When I gave birth to Micah at the hospital in San Diego, I was not in a room. I was in the (ahem) birthing center. I could adjust my bed and the TV with my remote. I could order my meals off a menu. I could look at the view across the city. Heck, I could even take a bubble bath if I wanted to. 


The life of a patient in the US feels like life on another planet compared to the experience our patients at Kapsowar have. Let’s just say, no one is catering to you here. You want some juice after your 15 hour surgery? Welp, I hope you have a friend who will bring you some. You are in active labor and having a baby? Great! Did you bring the bedsheets, gowns, toilet paper, toiletries, pads, and diapers for your delivery and recovery? If not, you’ll need to. You just had a 10 hour procedure where your jaw was opened for the first time since the age of 7?! Amazing! Here’s your room and we’ll check on you in the morning. Nite.


Now, I don’t want to belittle on our hospital at all here - we genuinely are the best in the region! I think this just goes to show how low the bar is. Our patients get three meals a day - most hospitals don’t even feed you. Most hospitals don’t even have a doctor seeing their patients daily, and ours are always available. 

But again - I feel like I’m living in two worlds. How does THIS exist on the same planet with where Micah was born in San Diego?

 

I’m just amazed at what the surgeons are doing - taking bones from legs, putting them in jaws. Taking blood vessels from arms and re-connecting them in the face. It’s pretty mind blowing for us non-physicians.


 

Despite how far we have to go, I know that our mission hospital is doing so much good.

When I see the patients get on the table, and having our two talented plastic surgeons give them a new future - all the stressors and frustrations of moving to a new culture melt away. I think of all the good our hospital is doing to care for people in so much need - and our being here is an absolute no brainer. 


I think of the story I am documenting, a story that wouldn’t be told otherwise. 


I think of a baby who went home with his mother last week. A baby, who I am positive would not have made it, without Jack’s presence here. 


I think of these patients from Sudan who will have life-altering surgeries because of surgeons who gave up their 500K salaries to move here with their families. 


I’m not saying we are the heroes of this story. My point is that I can’t get over the absolute privilege that our being here really matters. 


When was the last time you felt that what you did really, tangibly, made a difference in the life of someone in need?!


You want to talk about dopamine?!


Jesus was right. When you give up your life for him, you actually find it. It’s not in a nice house in a nice part of town. It’s not in a prestigious career. It’s not in comfort. 

There is a deep, deep satisfaction in laying your life down for the sake of another. For your life being for something bigger than yourself. For truly seeking the Kingdom in your daily life. It’s definitely not comfortable. It’s not glamourous. I’m not sure how to even put it into words. 

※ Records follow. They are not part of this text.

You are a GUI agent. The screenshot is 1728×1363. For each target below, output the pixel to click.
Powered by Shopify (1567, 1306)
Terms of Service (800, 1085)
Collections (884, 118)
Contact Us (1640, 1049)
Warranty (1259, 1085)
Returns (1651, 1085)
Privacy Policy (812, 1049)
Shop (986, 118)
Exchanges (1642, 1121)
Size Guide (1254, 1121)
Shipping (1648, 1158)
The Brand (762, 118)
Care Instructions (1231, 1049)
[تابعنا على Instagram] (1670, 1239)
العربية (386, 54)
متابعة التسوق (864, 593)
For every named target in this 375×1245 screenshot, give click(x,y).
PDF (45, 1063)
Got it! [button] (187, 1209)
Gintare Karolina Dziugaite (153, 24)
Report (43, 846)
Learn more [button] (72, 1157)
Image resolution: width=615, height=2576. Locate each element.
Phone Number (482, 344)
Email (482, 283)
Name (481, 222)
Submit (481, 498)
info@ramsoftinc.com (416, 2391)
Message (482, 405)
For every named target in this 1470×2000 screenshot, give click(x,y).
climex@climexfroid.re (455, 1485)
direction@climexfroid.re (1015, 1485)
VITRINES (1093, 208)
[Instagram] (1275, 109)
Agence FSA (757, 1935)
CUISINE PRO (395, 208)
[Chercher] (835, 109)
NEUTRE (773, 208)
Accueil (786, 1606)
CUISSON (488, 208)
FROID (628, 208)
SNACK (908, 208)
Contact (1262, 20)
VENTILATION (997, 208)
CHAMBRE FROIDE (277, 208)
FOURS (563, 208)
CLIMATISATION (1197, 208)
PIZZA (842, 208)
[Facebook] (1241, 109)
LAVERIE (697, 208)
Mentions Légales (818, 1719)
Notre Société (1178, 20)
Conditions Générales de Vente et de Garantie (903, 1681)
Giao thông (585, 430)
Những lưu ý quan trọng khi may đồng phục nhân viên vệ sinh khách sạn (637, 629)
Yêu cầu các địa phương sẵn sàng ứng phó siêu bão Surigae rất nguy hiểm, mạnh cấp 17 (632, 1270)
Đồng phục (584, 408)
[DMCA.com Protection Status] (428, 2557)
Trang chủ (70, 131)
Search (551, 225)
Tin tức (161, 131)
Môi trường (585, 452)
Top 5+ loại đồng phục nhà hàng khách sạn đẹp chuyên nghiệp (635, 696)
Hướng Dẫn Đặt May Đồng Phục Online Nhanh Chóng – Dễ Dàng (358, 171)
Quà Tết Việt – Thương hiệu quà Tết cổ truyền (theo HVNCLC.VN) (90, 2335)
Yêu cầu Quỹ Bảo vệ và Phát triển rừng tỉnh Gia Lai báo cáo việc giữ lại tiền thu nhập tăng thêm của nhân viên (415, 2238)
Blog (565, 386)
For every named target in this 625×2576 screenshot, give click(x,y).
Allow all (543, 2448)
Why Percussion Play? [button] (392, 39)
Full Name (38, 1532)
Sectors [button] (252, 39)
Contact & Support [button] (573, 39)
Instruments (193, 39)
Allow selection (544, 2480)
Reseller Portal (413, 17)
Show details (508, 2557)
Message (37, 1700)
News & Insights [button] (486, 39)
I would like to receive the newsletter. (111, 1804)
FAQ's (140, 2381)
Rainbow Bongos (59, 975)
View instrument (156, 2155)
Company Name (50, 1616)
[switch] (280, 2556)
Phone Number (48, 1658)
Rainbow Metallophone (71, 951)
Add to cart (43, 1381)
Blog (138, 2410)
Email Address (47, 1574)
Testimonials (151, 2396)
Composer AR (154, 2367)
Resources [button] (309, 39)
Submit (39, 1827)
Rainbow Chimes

But let’s just say it’s a life worth living.


 

Our days are full of so much complexity and exhaustion crossing cultural hurdles. Most days feel mundane. Most days you wonder, “Am I even making a difference by being here?”

But my plants keep reminding me - the Kingdom often comes subtly. With much perseverance and steadfastness. Over many seasons.

And every so often - I catch these small flowers unfolding - these glimpses of the beauty in our being here. And it makes it all so, unquestionably, worth it.